タイ政府は12月の閣議で、工業省傘下の工業経済局(OIE)がまとめた2025年9月の工業経済報告を確認した。製造業の動きを示す工業生産指数(MPI)は94.56と前年同月比で1.0%上昇し、設備稼働率も60.61%に達した。製造出荷額に当たる工業収入は前年同月比6.3%増の5349億2703万バーツとなり、緩やかな持ち直しを示した。
増加を支えたのは自動車、石油精製、電子部品だ。自動車製造は5.6%伸び、ハイブリッド車(HEV)やプラグインハイブリッド車(PHEV)、電気自動車(EV)への需要増に加え、期末の販促が追い風となった。石油精製は3.6%増で、航空燃料や軽油、ガソホールの需要が押し上げた。電子部品・プリント基板関連が9.4%増と高い伸びを示し、完成品電子機器の需要増、とくにPCBA(基板実装品)の増産が寄与した。
一方、減少業種も目立つ。エアコンはタイ国内購買力の鈍化と輸入品との競争で23.0%減。コーヒー・茶・ハーブ粉末は大手の生産停止と代替輸入の影響で85.2%減となった。コンクリート製品も不動産と建設の減速を背景に8.0%減であった。
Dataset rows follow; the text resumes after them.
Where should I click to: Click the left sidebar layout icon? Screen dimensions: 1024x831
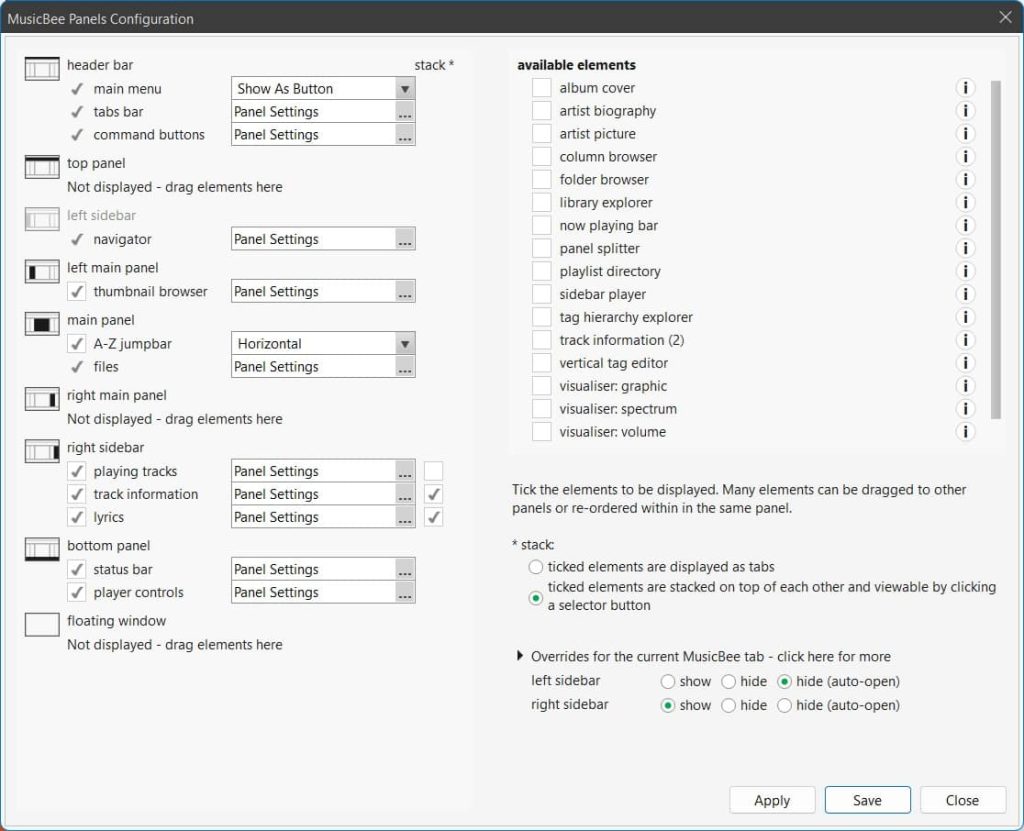point(41,219)
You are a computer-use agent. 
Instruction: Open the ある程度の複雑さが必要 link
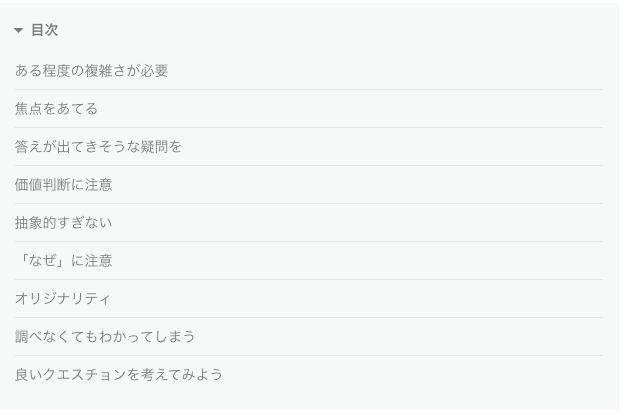point(92,71)
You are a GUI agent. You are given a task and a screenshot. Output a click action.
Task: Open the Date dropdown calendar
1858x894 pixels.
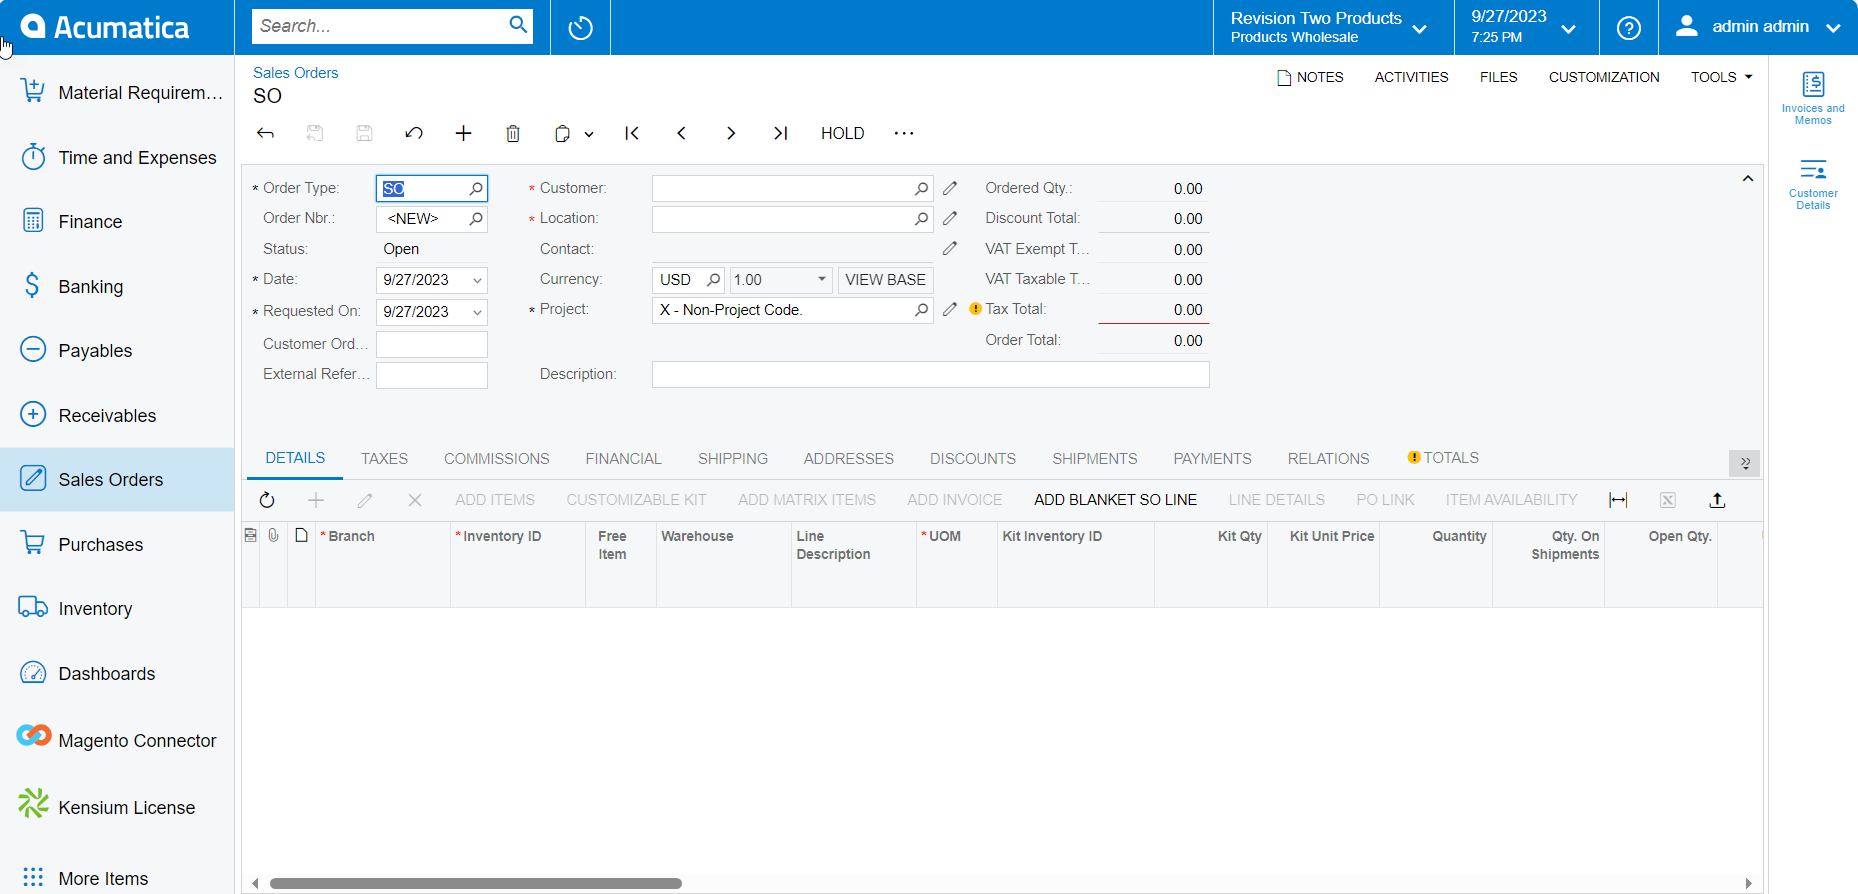[x=477, y=281]
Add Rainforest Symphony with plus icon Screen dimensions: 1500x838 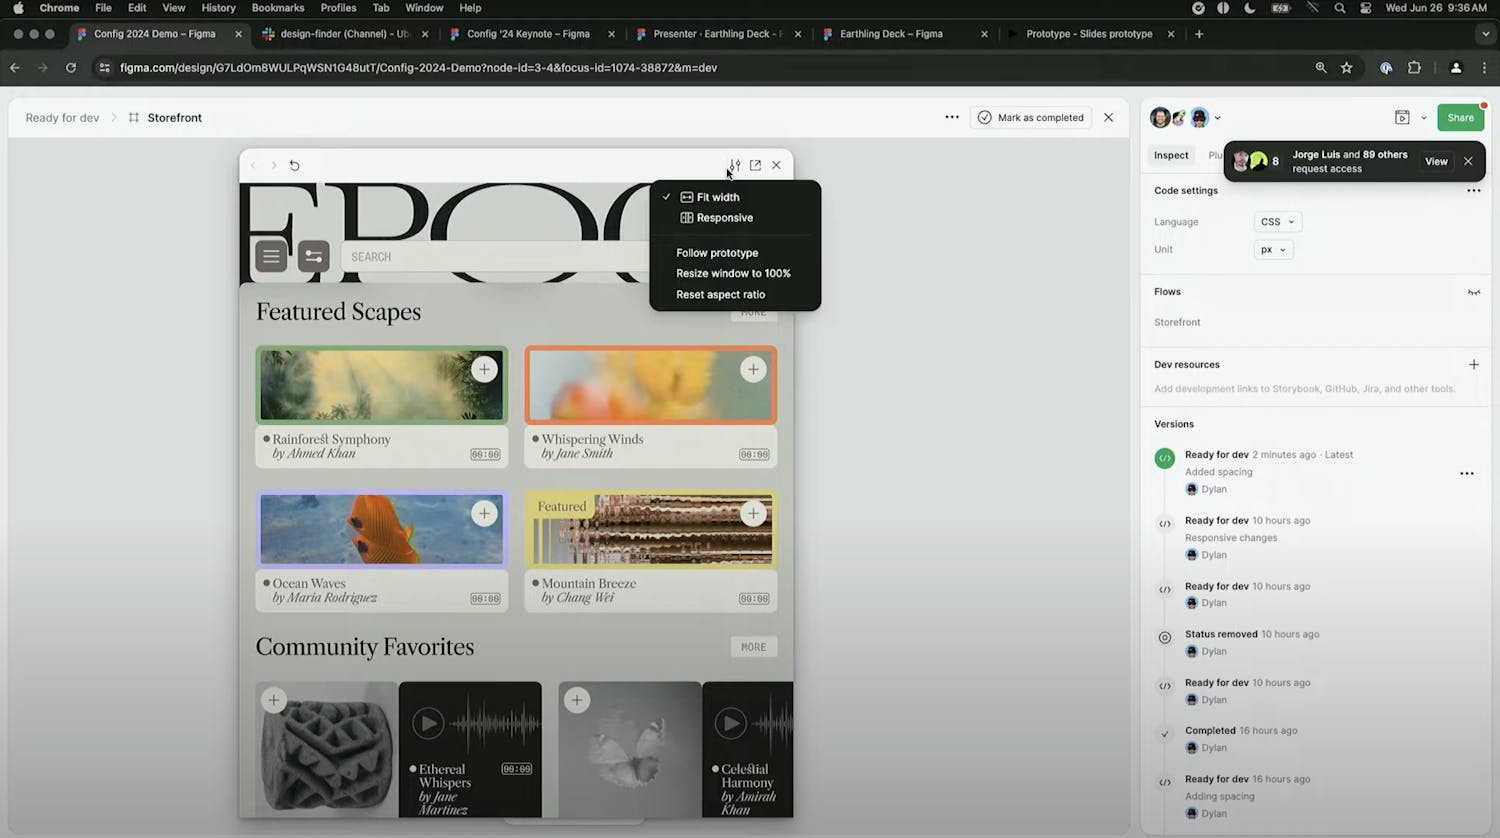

内需面では新車販売が20.7%増えたが、貿易は輸出が82億5052万ドル(11.1%増)、輸入が111億3212万ドル(12.5%増)で、赤字は28億8160万ドルと16.6%拡大した。OIEは、MPIは国内需要と輸出の一部回復を映す一方、品目間の差は大きいとし、政策立案の基礎データとして動向を点検するとしている。 MPIは製品の生産量を指数化した指標で、製造業の景況を測るものとして注目度が高い。稼働率が60%台にとどまっていることは供給余力を意味しており、内外需の回復が続くかが今後の焦点となる。政府は同報告を踏まえ、産業の競争力強化と投資誘致に向け、景気刺激と構造転換を同時に進める方針だ。